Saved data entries
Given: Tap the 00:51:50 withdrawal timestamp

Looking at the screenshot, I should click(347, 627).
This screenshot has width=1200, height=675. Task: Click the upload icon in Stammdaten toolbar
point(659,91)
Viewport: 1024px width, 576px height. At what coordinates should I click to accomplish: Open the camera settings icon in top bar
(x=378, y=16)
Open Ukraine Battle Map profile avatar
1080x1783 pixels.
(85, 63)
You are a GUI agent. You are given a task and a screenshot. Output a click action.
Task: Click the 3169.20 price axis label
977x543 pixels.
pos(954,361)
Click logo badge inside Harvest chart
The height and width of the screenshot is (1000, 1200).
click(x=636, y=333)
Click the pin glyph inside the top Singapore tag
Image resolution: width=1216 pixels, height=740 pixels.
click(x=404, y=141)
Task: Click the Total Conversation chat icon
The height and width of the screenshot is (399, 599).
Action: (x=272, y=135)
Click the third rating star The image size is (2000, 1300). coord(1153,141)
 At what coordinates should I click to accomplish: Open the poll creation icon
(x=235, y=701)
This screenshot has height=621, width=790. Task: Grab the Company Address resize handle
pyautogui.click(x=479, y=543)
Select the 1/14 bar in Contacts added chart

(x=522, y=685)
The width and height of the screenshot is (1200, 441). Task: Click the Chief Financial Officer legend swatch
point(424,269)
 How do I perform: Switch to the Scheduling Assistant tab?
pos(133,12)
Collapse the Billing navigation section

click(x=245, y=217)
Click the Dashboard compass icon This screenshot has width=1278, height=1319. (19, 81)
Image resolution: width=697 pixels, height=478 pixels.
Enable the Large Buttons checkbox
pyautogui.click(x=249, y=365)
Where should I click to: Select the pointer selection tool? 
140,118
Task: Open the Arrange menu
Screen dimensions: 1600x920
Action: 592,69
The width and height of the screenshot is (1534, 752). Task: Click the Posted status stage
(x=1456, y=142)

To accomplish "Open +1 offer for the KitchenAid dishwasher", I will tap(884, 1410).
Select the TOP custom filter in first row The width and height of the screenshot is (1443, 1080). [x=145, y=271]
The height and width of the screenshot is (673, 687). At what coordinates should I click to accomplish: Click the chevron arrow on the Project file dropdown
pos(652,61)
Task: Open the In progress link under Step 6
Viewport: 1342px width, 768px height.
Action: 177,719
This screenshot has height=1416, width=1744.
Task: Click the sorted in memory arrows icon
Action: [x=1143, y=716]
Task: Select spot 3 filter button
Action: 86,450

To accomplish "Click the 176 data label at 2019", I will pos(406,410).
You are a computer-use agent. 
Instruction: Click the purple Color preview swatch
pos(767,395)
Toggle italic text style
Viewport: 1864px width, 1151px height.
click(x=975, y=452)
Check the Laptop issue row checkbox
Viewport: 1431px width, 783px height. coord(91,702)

■ **Task details**: Restate the data above word for word, omitting nothing.

■ **Exercise solution**:
Given: Tap the 00:51:50 withdrawal timestamp

Looking at the screenshot, I should click(347, 627).
This screenshot has width=1200, height=675. Task: Click the upload icon in Stammdaten toolbar
point(659,91)
Viewport: 1024px width, 576px height. At what coordinates should I click to accomplish: Open the camera settings icon in top bar
(x=378, y=16)
Open Ukraine Battle Map profile avatar
1080x1783 pixels.
(85, 63)
You are a GUI agent. You are given a task and a screenshot. Output a click action.
Task: Click the 3169.20 price axis label
977x543 pixels.
pos(954,361)
Click logo badge inside Harvest chart
The height and width of the screenshot is (1000, 1200).
click(x=636, y=333)
Click the pin glyph inside the top Singapore tag
Image resolution: width=1216 pixels, height=740 pixels.
click(x=404, y=141)
Task: Click the Total Conversation chat icon
The height and width of the screenshot is (399, 599).
Action: (x=272, y=135)
Click the third rating star The image size is (2000, 1300). coord(1153,141)
 At what coordinates should I click to accomplish: Open the poll creation icon
(x=235, y=701)
This screenshot has height=621, width=790. Task: Grab the Company Address resize handle
pyautogui.click(x=479, y=543)
Select the 1/14 bar in Contacts added chart

(x=522, y=685)
The width and height of the screenshot is (1200, 441). Task: Click the Chief Financial Officer legend swatch
point(424,269)
 How do I perform: Switch to the Scheduling Assistant tab?
pos(133,12)
Collapse the Billing navigation section

click(x=245, y=217)
Click the Dashboard compass icon This screenshot has width=1278, height=1319. (19, 81)
Image resolution: width=697 pixels, height=478 pixels.
Enable the Large Buttons checkbox
pyautogui.click(x=249, y=365)
Where should I click to: Select the pointer selection tool? 
140,118
Task: Open the Arrange menu
Screen dimensions: 1600x920
Action: 592,69
The width and height of the screenshot is (1534, 752). Task: Click the Posted status stage
(x=1456, y=142)

To accomplish "Open +1 offer for the KitchenAid dishwasher", I will tap(884, 1410).
Select the TOP custom filter in first row The width and height of the screenshot is (1443, 1080). [x=145, y=271]
The height and width of the screenshot is (673, 687). At what coordinates should I click to accomplish: Click the chevron arrow on the Project file dropdown
pos(652,61)
Task: Open the In progress link under Step 6
Viewport: 1342px width, 768px height.
Action: 177,719
This screenshot has height=1416, width=1744.
Task: Click the sorted in memory arrows icon
Action: [x=1143, y=716]
Task: Select spot 3 filter button
Action: 86,450

To accomplish "Click the 176 data label at 2019", I will pos(406,410).
You are a computer-use agent. 
Instruction: Click the purple Color preview swatch
pos(767,395)
Toggle italic text style
Viewport: 1864px width, 1151px height.
click(x=975, y=452)
Check the Laptop issue row checkbox
Viewport: 1431px width, 783px height. coord(91,702)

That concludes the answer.